If an article title was ever going to hook me, it was this one in Elle magazine: “Soledad O’Brien Thinks You Should Say ‘No’ More.”
Until recently, I had a really hard time saying ‘no.” O’Brien talks about the zero-sum game that is working full-time while raising two young kids. I’m not a mom, but her advice resonated.
“You have to think about building your career, but there’s a whole lot of stuff you can cut out,” O’Brien said. “Anybody who’s asking a favor of you? Say no. Anything you’re being asked to do essentially for free that isn’t growing your career? Say no. Anything where you don’t absolutely love the person asking? Say no!”
Saying no is hard. Frankly, it takes practice. In my case, I’d been trying to be better about it for the past two years. However, it took a literal smack in the head to get that muscle-flexing. That couch hitting me in the head made me lay low, forcing me to evaluate what I truly wanted to say ‘yes’ to during the little screen time my doctor allowed. I’m not a professional at the art of saying ‘no,’ and I still have to put in a lot of the work that comes with that shift, but I am no longer the person who feels like a full-to-bursting calendar is a measure of success.
For the longest time, I crammed my calendar with all kinds of things. At first, it was because I was new to Austin and felt I had to have a grind to be successful. There was also the unspoken rule that if you were a good, ambitious professional, then you were busy all the time.
Over the years, my calendar became even more jam-packed with work-related meetings and events, board commitments, and networking opportunities. Then, when my dad died, my full calendar was a crutch. I was glad to be busy if only to keep my grief at bay. I was afraid that if I did take time to grieve, I’d find myself in a hole too deep to climb out of.

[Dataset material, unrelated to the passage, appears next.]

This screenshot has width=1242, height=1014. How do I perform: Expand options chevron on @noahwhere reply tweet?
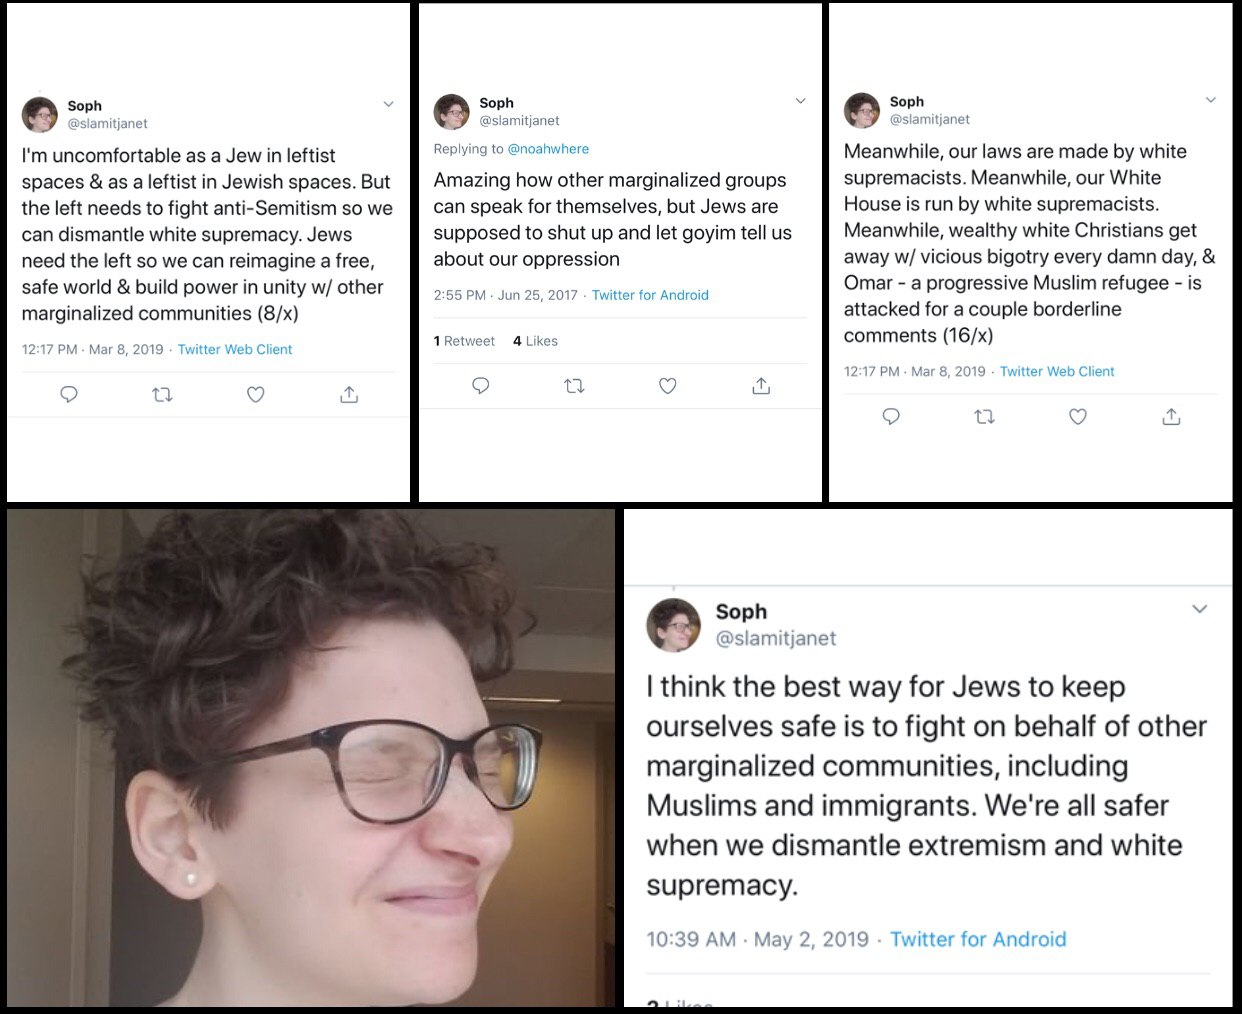(800, 101)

Do you want to know what I had created for myself? A hamster wheel. I ultimately found myself in a place where I felt like I couldn’t say no, couldn’t jump off that wheel, even if I was saying “yes” out of obligation, even when it was at the expense of my personal and family life. I realized that by saying “yes” to everything and everyone, I would up having no room left to say yes to the people and things that truly fulfill me.
I’m so glad to finally be developing that “no” muscle. Last week, I went to the grocery store at night for the first time in a long while. I had not bought groceries for myself in ages – I hadn’t had time! – and I thought to myself, “Huh. Yeah, people normally do this on weeknights.” It felt so good. There are definitely more grocery store visits in my future.

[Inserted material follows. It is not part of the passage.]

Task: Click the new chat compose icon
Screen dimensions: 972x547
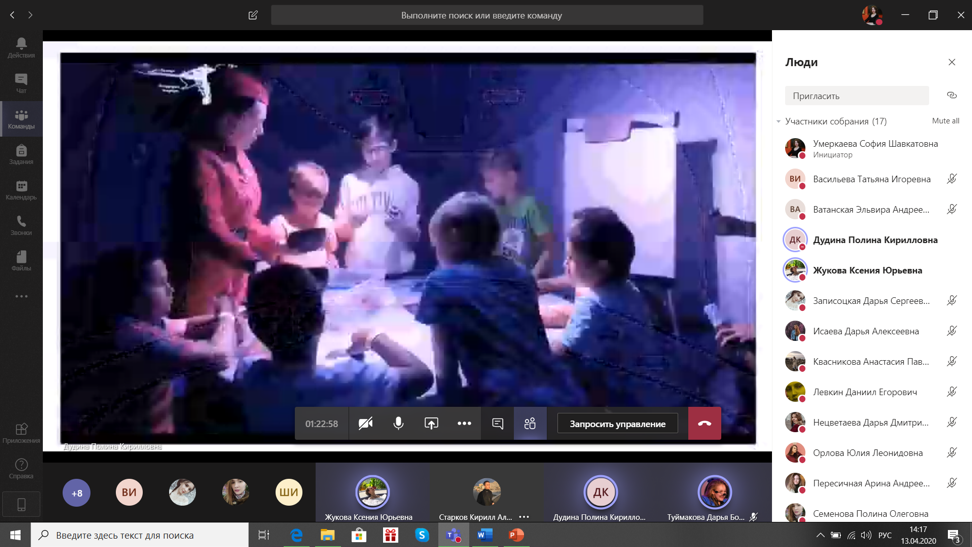Action: point(253,15)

#MovementMakerTribe, I know there are more than a few of you out there who also have a hard time saying ‘no,’ and I’m giving you the homework I wish someone would have given me. I want you to try this for just a week, and if it feels good (and I know it will!) do it the next week and the week after that.
- Say ‘no’ to at least one thing this week that doesn’t fulfill you.
- Say ‘yes’ to at least one thing that does – even if it’s something you think you shouldn’t do because it’s TLC for you and not your career. For some of my friends, that’s indulging in a manicure, a good book, or a full day of relaxing at home. It’s so worth it.
- If you’re on the receiving end of someone telling you ‘no,’ handle it with understanding and grace. If, in order to do that, you need some time, then take it. Handling that situation with care and understanding makes it much more likely to get a “yes” from that person when they are ready to step up.
As you know, my mantra, my North Star, for 2020 is #neversettle. This year, and from now on, I will not be settling for ‘yes’ or being busy just to be busy. I will not settle for anything less than the people and things that fulfill me. I hope you’ll join me, #MovementMakerTribe.